* **Task**: The result should be an exact copy of the entries that follow, with no pictures included.

* **Data extracts**:
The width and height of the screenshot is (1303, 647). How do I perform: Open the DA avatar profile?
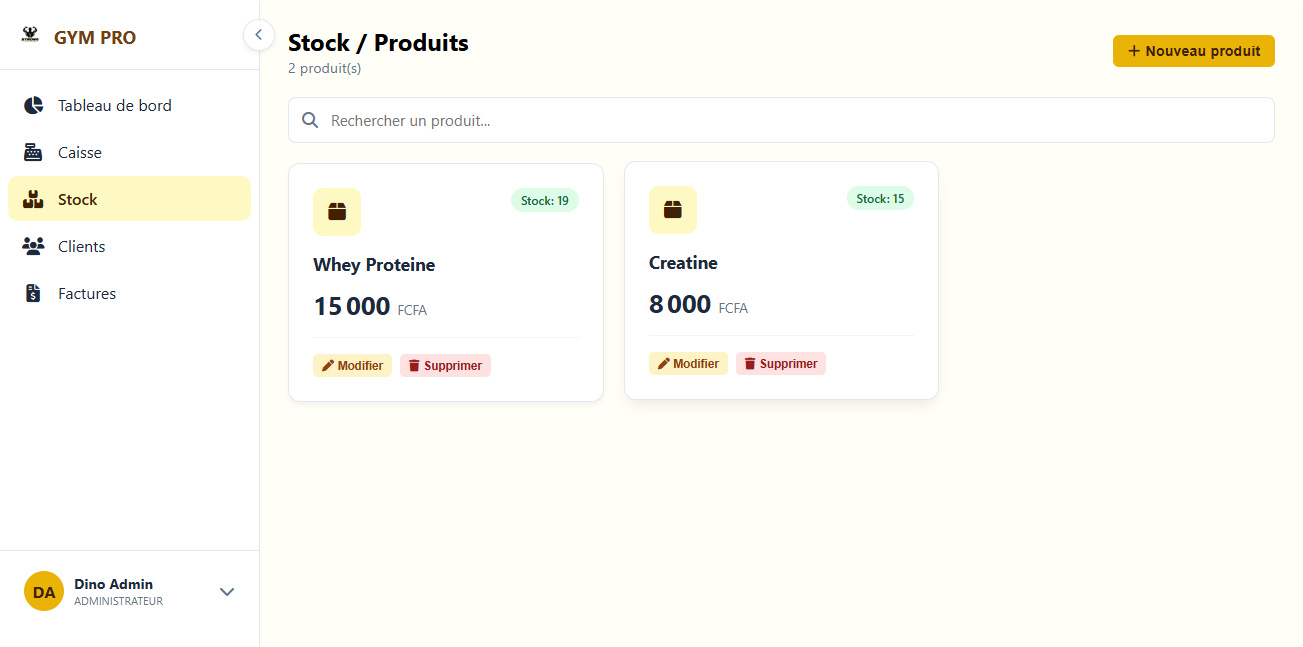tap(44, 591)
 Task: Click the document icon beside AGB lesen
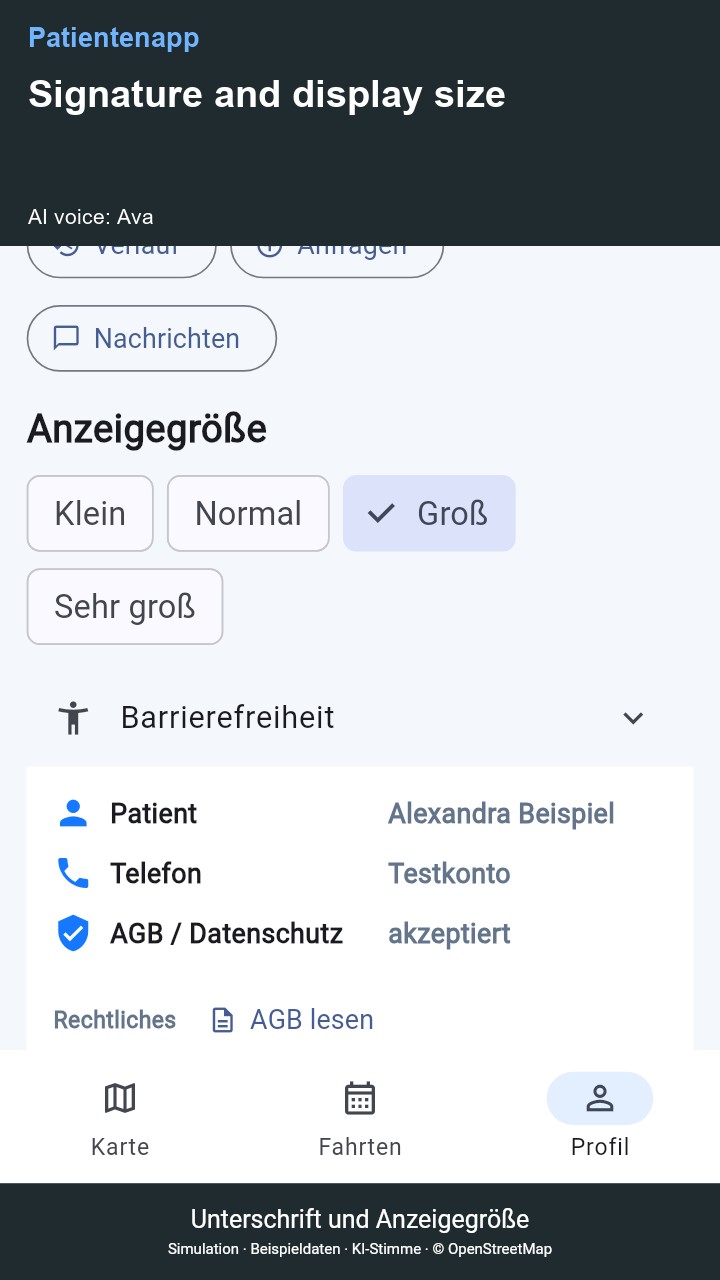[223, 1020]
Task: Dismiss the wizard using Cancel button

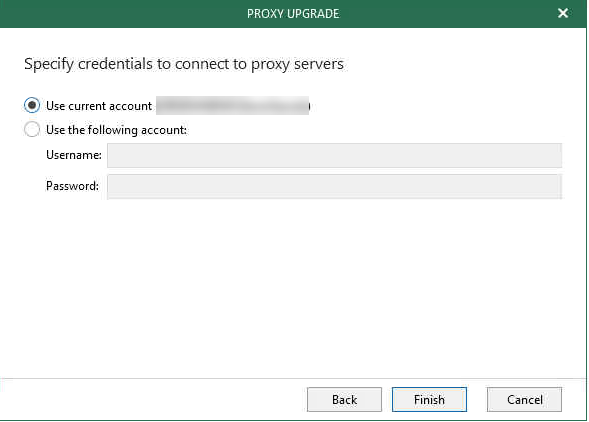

* **Task result**:
The width and height of the screenshot is (1303, 647). How do I perform: Open the DA avatar profile?
tap(44, 591)
 Task: Click the document icon beside AGB lesen
[223, 1020]
Task: Dismiss the wizard using Cancel button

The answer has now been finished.